Hi team, I’m a data engineer in Samsung, and we’re considering to use DataHub as a engine of our company’s data catalog system.
We are expecting that huge number of Metadata Change Log events will be generated, so we need to scale-out mae-consumer server.
Currently, mae-consumer is deployed as a Deployment in k8s, so physically scaling out is not a problem, but I’m curious about whether the event processing order will be the problem or not.
For example, let’s assume MCL1 is generated first, and MCL2 is generated after it and mae-consumer-1 pod, mae-consumer-2 pod is deployed. mae-consumer-1 pod recieves MCL1, mae-consumer-2 pod receives MCL2.
For some reason, mae-consumer-2 pod processed MCL2 first, so some action is done to ElasticSearch, Neo4j. Next mae-consumer-1 pod processed MCL1 after, so another action is done to ES, Neo4j too.
In this situation, I expect that there can be some problems…
So, will there be some problems because of the processing order in multiple mae-consumer? Will our team need to develop some functionalities for them? (edited)
Hello <@U069AP5MJGG> I think I know the answer to your question (was actually my concern at some moment in the past too - so I would be very happy to compare our experiences). First of all - if you want to use multiple mae-consumers they need to be part of a topic consumer group (the MCL events are stored, by default, in MetadataChangeLog_Versioned_v1 and MetadataChangeLog_Timeseries_v1 kafka topics). These topics need to have proper amount of partitions defined according to the number of consumers you are going to use (if topic has, let’s say, 6 partitions and you run 7 consumers one of them will not get any partition assigned and therefor be idle).
The key used for partitioning events is urn of the involved entity: https://github.com/datahub-project/datahub/blob/master/metadata-dao-impl/kafka-producer/src/main/java/com/linkedin/metadata/dao/producer/KafkaEventProducer.java#L77|https://github.com/datahub-project/datahub/blob/master/metadata-dao-impl/kafka-pro[…]java/com/linkedin/metadata/dao/producer/KafkaEventProducer.java
It is my understanding that events targeting particular entity will be stored in the same partition - then processed according to the arrival time by a single consumer.
By the way - my team found out that a bottleneck in processing a lot of events is not kafka or mae-consumer performance - rather indexing latency of Elastic Search.
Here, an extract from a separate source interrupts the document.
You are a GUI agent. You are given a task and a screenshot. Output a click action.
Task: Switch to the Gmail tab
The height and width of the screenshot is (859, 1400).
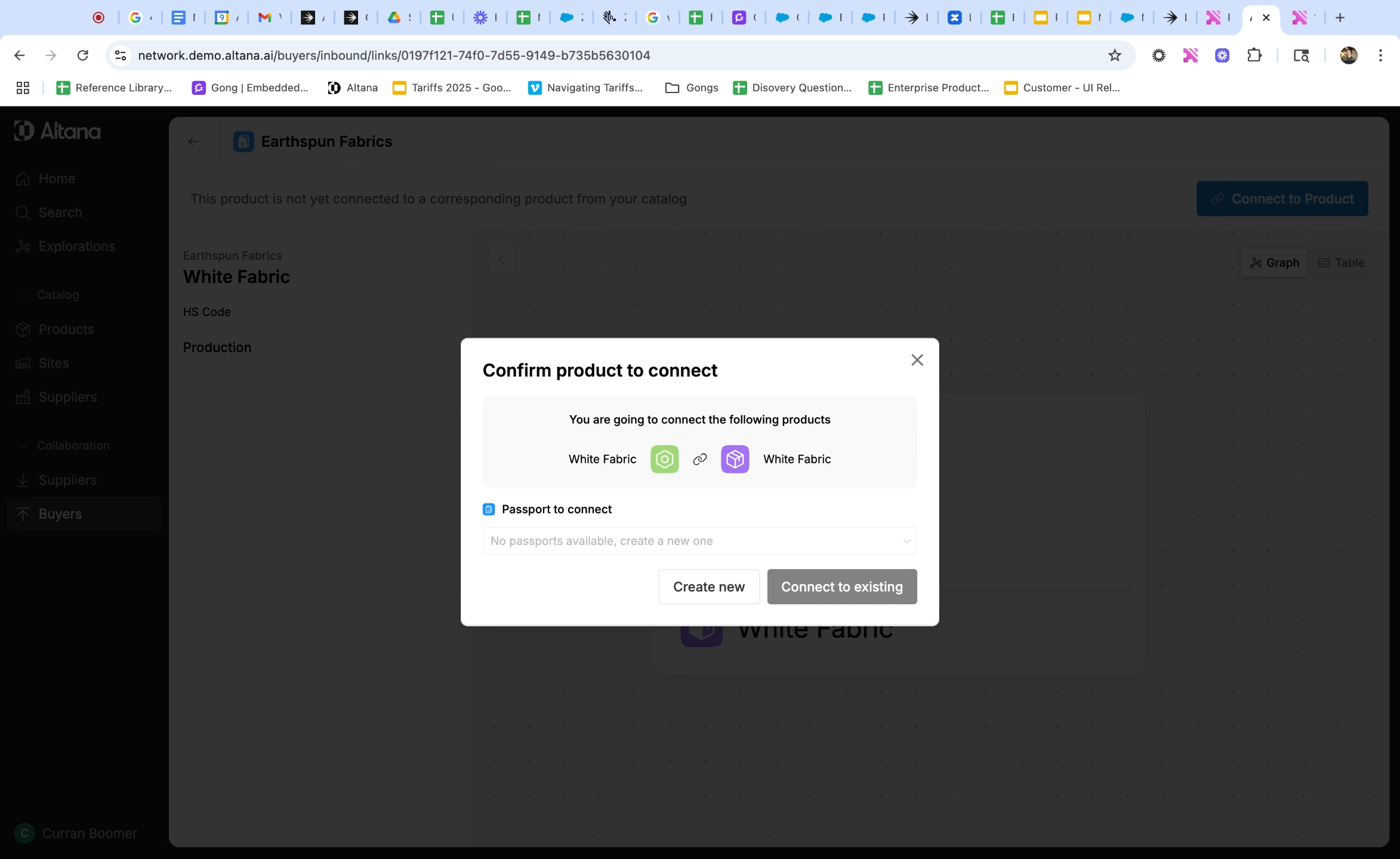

Looking forward to get to know statistics from your ingestion runs, if possible!
First of all, thank you for your kind answer. And last Friday, we also find that you’ve already solved this problem by making mae/mce-consumers into one consumer group & make all entity’s urn as a partition key.
And wow, thank you for another unexpected answer. Then we need to consider ES configuration for indexing latency.
If we have any relevant experience, we’ll be happy to share it with you. thank you so much.